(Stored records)

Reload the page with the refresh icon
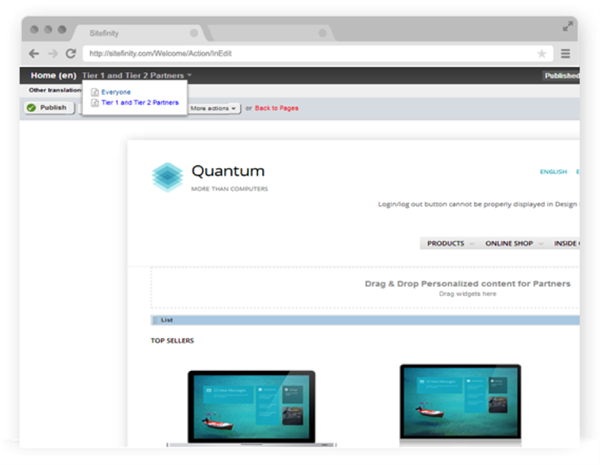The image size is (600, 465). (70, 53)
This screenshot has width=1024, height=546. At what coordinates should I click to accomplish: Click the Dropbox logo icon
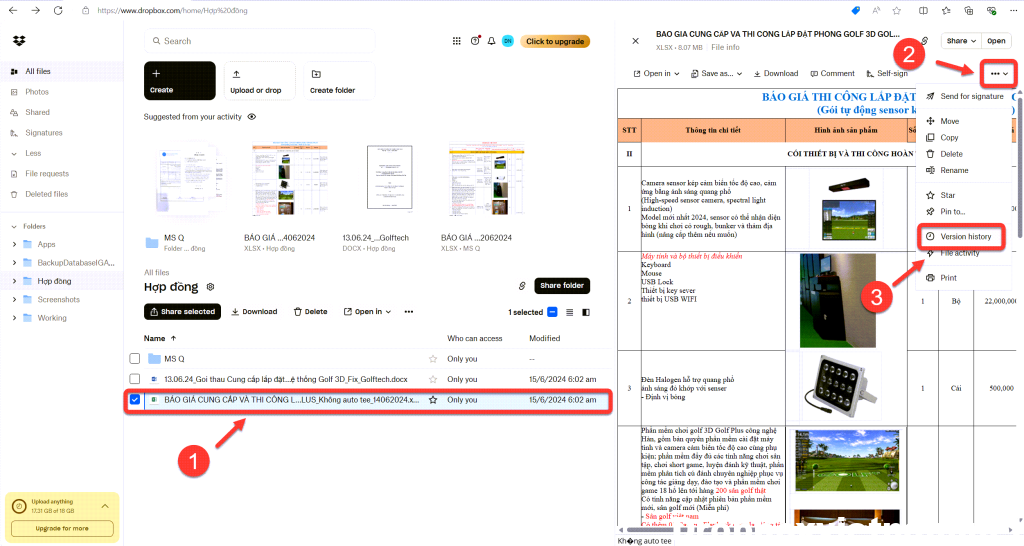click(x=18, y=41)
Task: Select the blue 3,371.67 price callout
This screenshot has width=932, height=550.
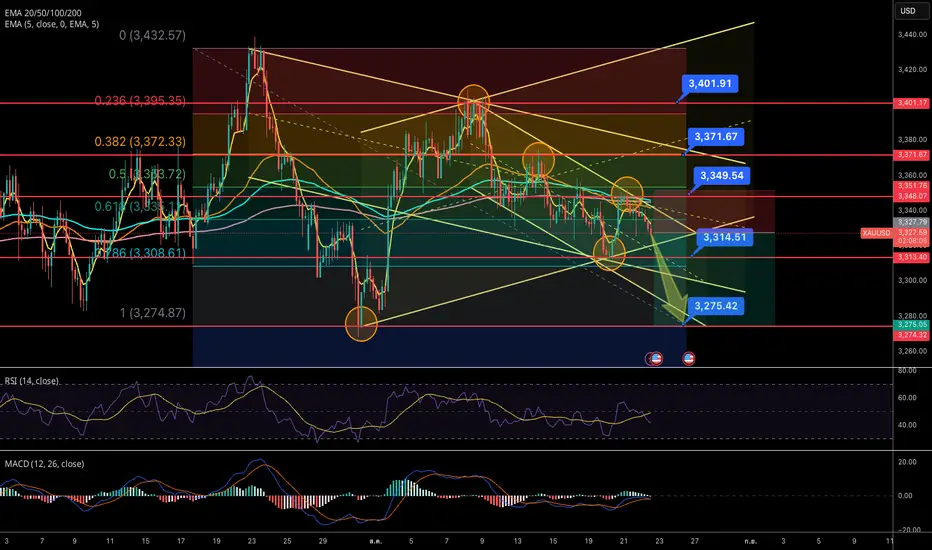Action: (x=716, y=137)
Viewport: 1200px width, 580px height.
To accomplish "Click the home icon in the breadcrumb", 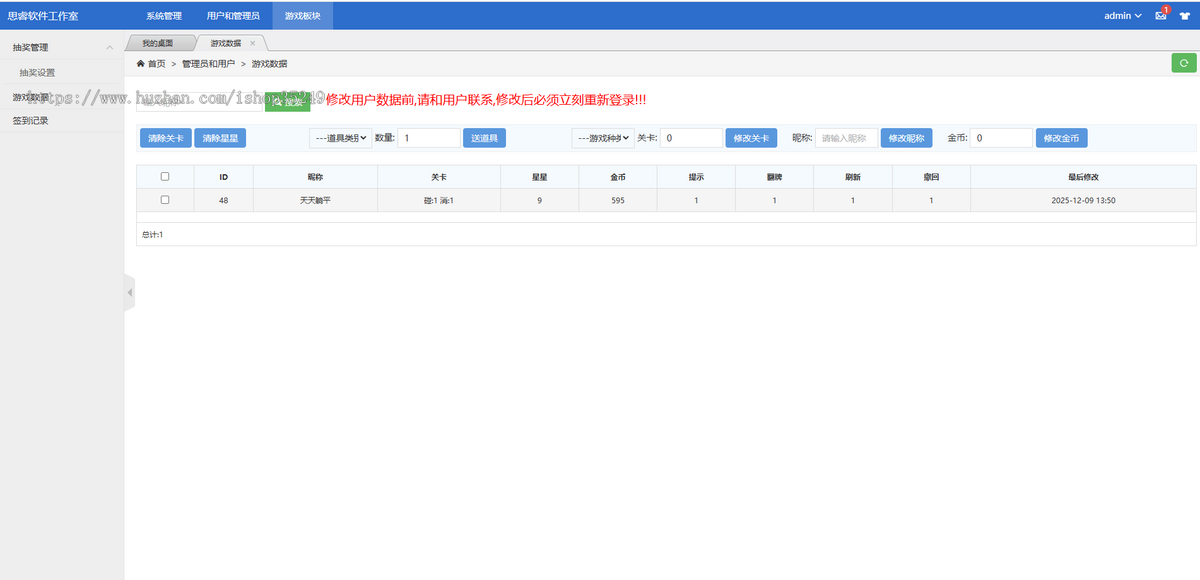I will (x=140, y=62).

→ Task prompt:
Print the data above verbatim from the first line through the line holding "Viewport: 1200px width, 580px height.", leaving every picture out.

→ Exercise response:
Reload the page with the refresh icon
The image size is (600, 465). (70, 53)
This screenshot has width=1024, height=546. At what coordinates should I click to accomplish: Click the Dropbox logo icon
click(x=18, y=41)
Task: Select the blue 3,371.67 price callout
This screenshot has width=932, height=550.
Action: (x=716, y=137)
Viewport: 1200px width, 580px height.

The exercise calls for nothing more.